# Hunter passed the CGC!!!!



## luanne (May 27, 2004)

I have to be honest...I wasn't holding out much hope as he doesn't do well in distracting environments. But...he did it! I'm very proud of my boy!










Lu


----------



## Liesje (Mar 4, 2007)

Yay Hunter! Jeanne is fair and honest so I'm sure it was well deserved! See you tomorrow..


----------



## 3K9Mom (Jun 12, 2006)

Oh! Hooray Lu and Hunter! 

Exciting, isn't it? Are you sending away for the patch, the collar tag... or simply hiring out skywriting that announces to all of your community, HUNTER IS A CANINE GOOD CITIZEN! ????

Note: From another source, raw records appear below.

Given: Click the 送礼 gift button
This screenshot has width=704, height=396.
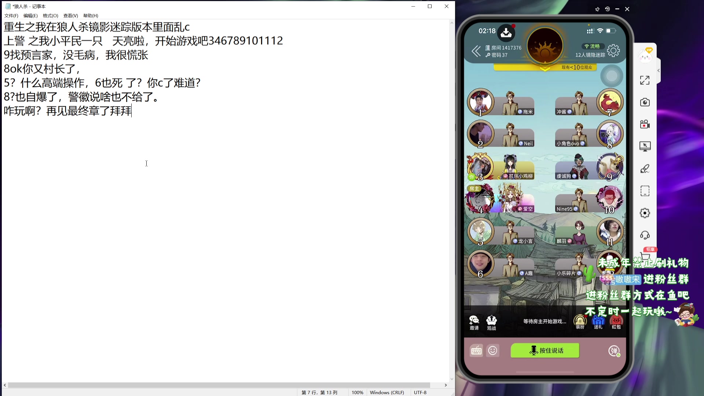Looking at the screenshot, I should pyautogui.click(x=598, y=322).
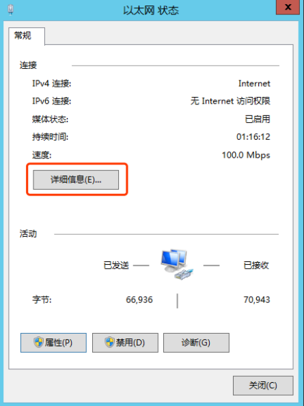Image resolution: width=304 pixels, height=406 pixels.
Task: Click the 禁用(D) disable button
Action: coord(125,343)
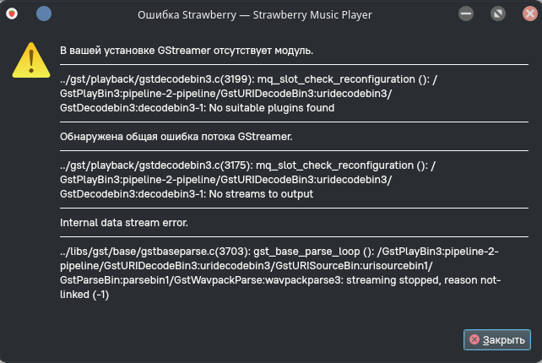Click the 'No suitable plugins found' line
Screen dimensions: 542x363
click(198, 107)
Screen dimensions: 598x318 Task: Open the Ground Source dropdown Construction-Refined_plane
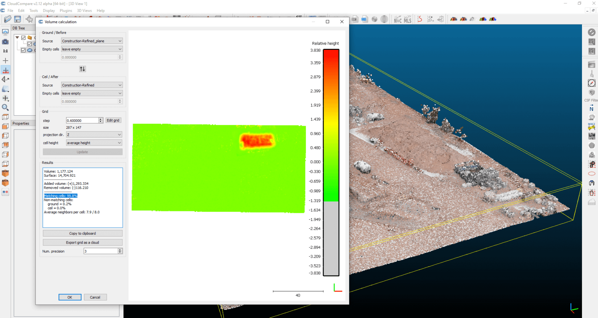[x=92, y=41]
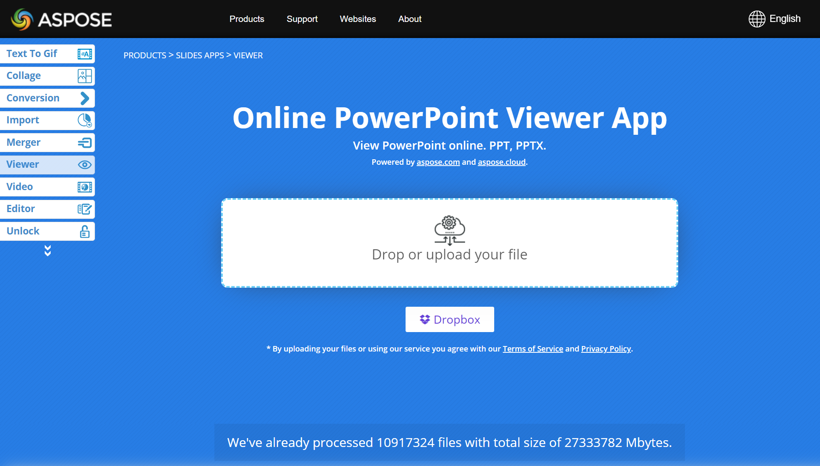This screenshot has height=466, width=820.
Task: Click the SLIDES APPS breadcrumb
Action: [x=200, y=55]
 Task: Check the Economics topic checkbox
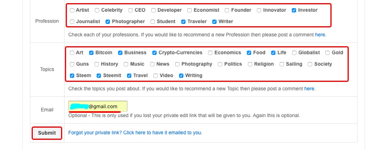(x=210, y=52)
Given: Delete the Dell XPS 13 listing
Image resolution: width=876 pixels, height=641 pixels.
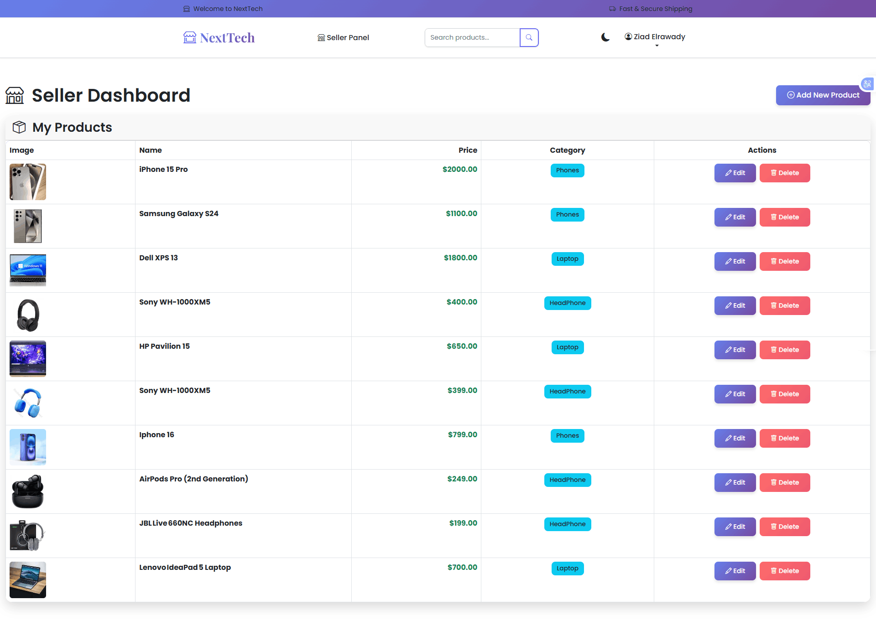Looking at the screenshot, I should tap(785, 261).
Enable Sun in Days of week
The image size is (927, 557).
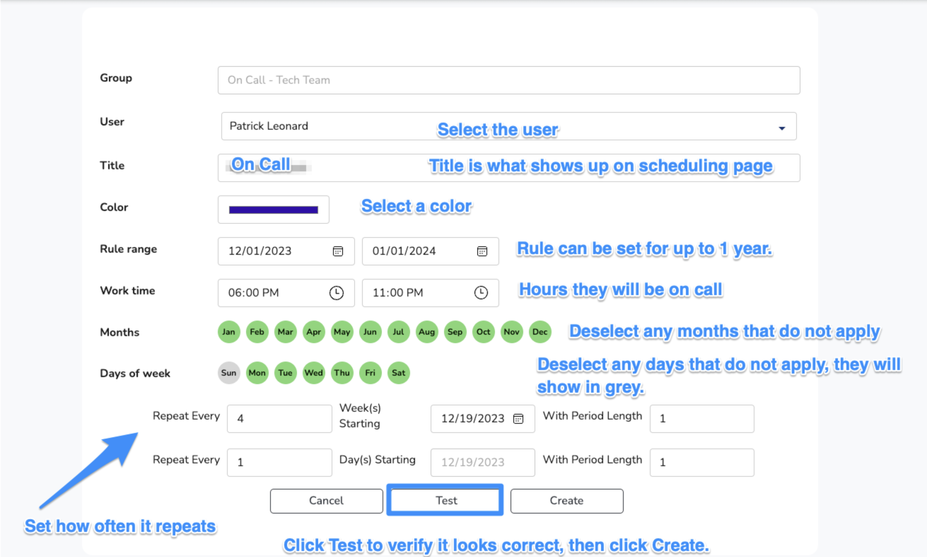coord(229,373)
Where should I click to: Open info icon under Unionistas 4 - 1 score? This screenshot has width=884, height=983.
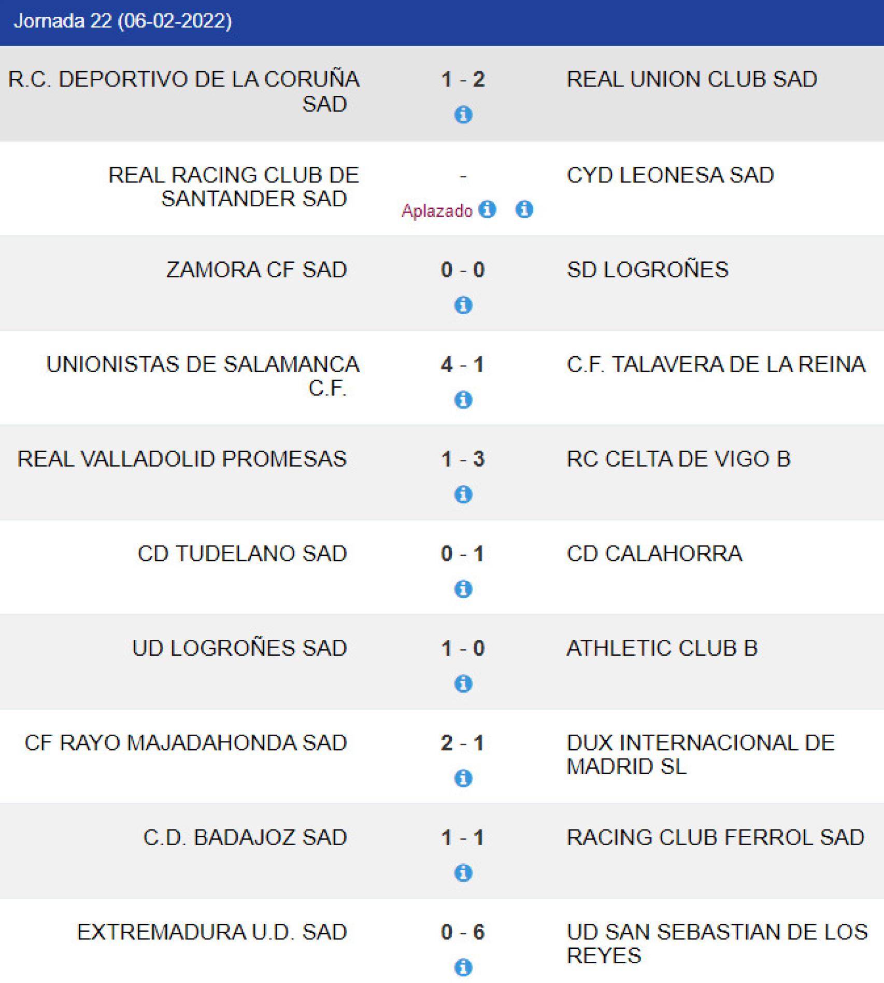coord(463,400)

Congratulations on a job well done!


----------



## tracyc (Feb 23, 2005)

Standing O! Good boy, Hunter! Congrats, Mom.


----------



## Kayla's Dad (Jul 2, 2007)

WTG Luanne and Hunter!


----------



## Kayos and Havoc (Oct 17, 2002)

Good for you guys!!!! Congrats!!! Sometimes I think the CGC is harder than an obedience title.


----------



## luanne (May 27, 2004)

> Originally Posted By: 3K9Momor simply hiring out skywriting that announces to all of your community, HUNTER IS A CANINE GOOD CITIZEN! ????












Hadn't thought of that but..







... I am just going to get the collar tag for now though.









It is pretty darn cool and Hunter seemed pretty proud of himself, that's for sure.









Lies, I was glad that John was there helping because Hunter got a little bouncy with the stranger petting and grooming touch stations. John said "I'm looking for biting, growling, fear, etc. I'm not intimidated by this dog at all..." All the while Hunter is on his back for belly scratches.







We both looked down and just laughed. That's my goofy boy!

Thanks everyone!

Lu


----------



## Deejays_Owner (Oct 5, 2005)




----------



## Cassidy's Mom (Mar 30, 2003)

Awesome!


----------